◆ **TASK GOAL**
Edit the lines below so that every "screenshot" becomes "screen image" and nothing else changes. Leave the pictures out of your answer.
--
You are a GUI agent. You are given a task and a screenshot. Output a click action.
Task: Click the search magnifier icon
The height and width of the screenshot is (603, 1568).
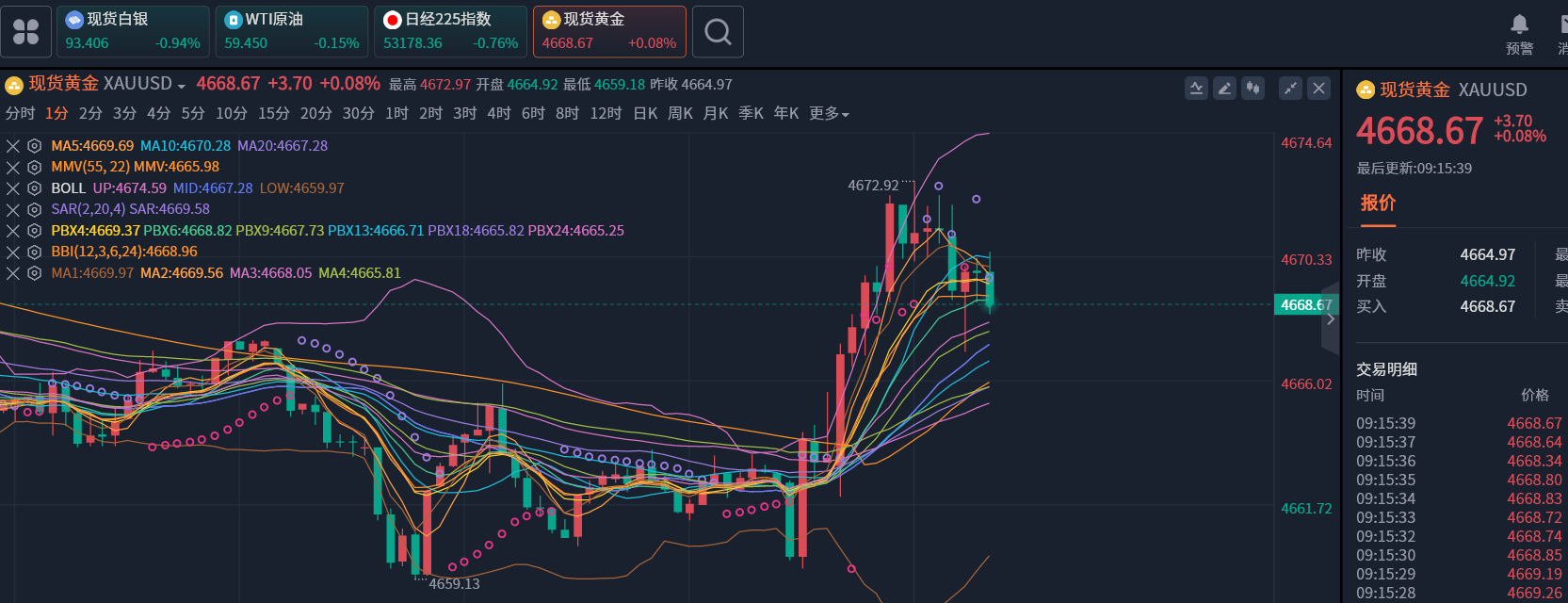(718, 32)
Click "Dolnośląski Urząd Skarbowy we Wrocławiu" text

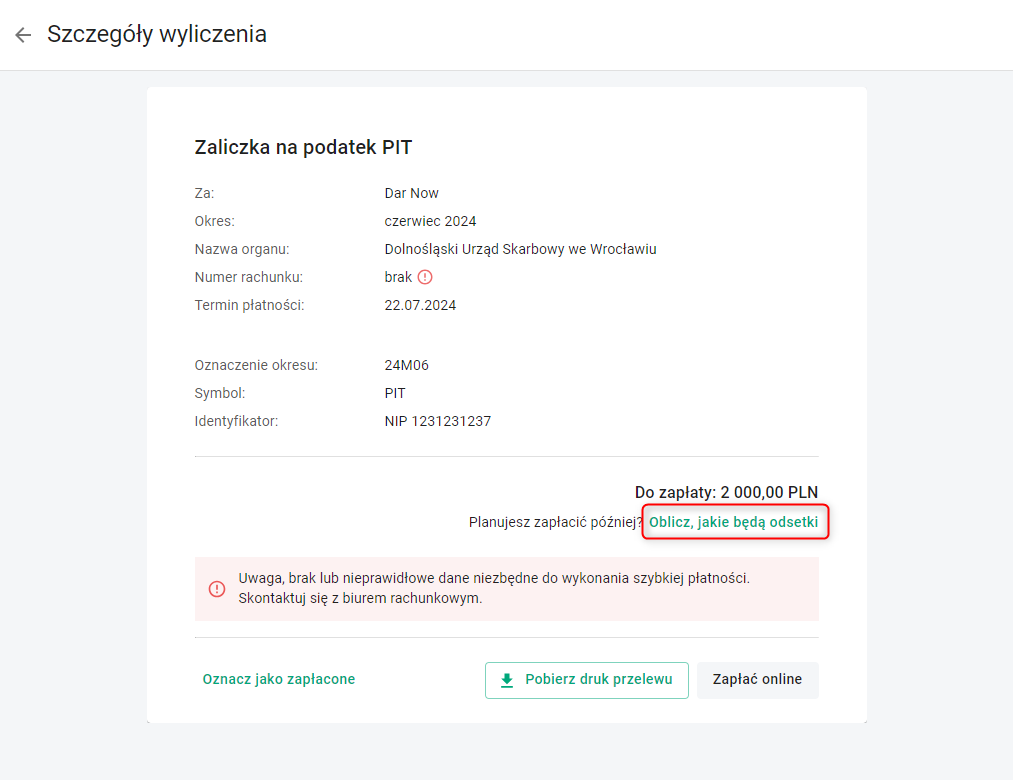(520, 249)
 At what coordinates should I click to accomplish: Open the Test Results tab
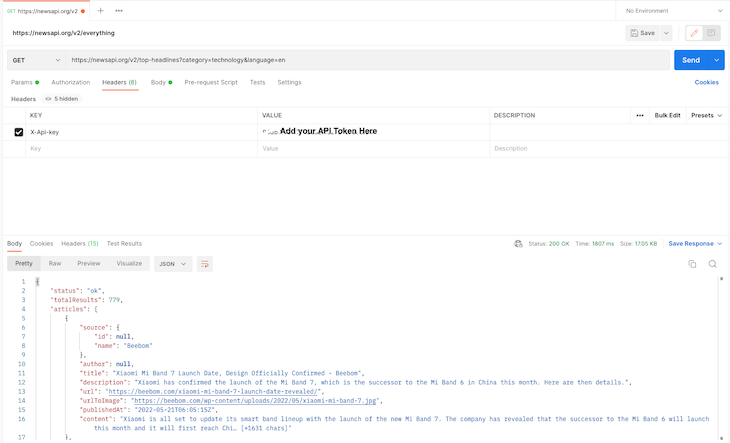pyautogui.click(x=124, y=243)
--
◆ **TASK RESULT**
You are a GUI agent. You are given a task and a screen image. Output a click action.
Task: Click the search magnifier icon
The height and width of the screen image is (603, 1568).
(718, 32)
Click "Dolnośląski Urząd Skarbowy we Wrocławiu" text

(520, 249)
 At what coordinates should I click to accomplish: Open the Test Results tab
pyautogui.click(x=124, y=243)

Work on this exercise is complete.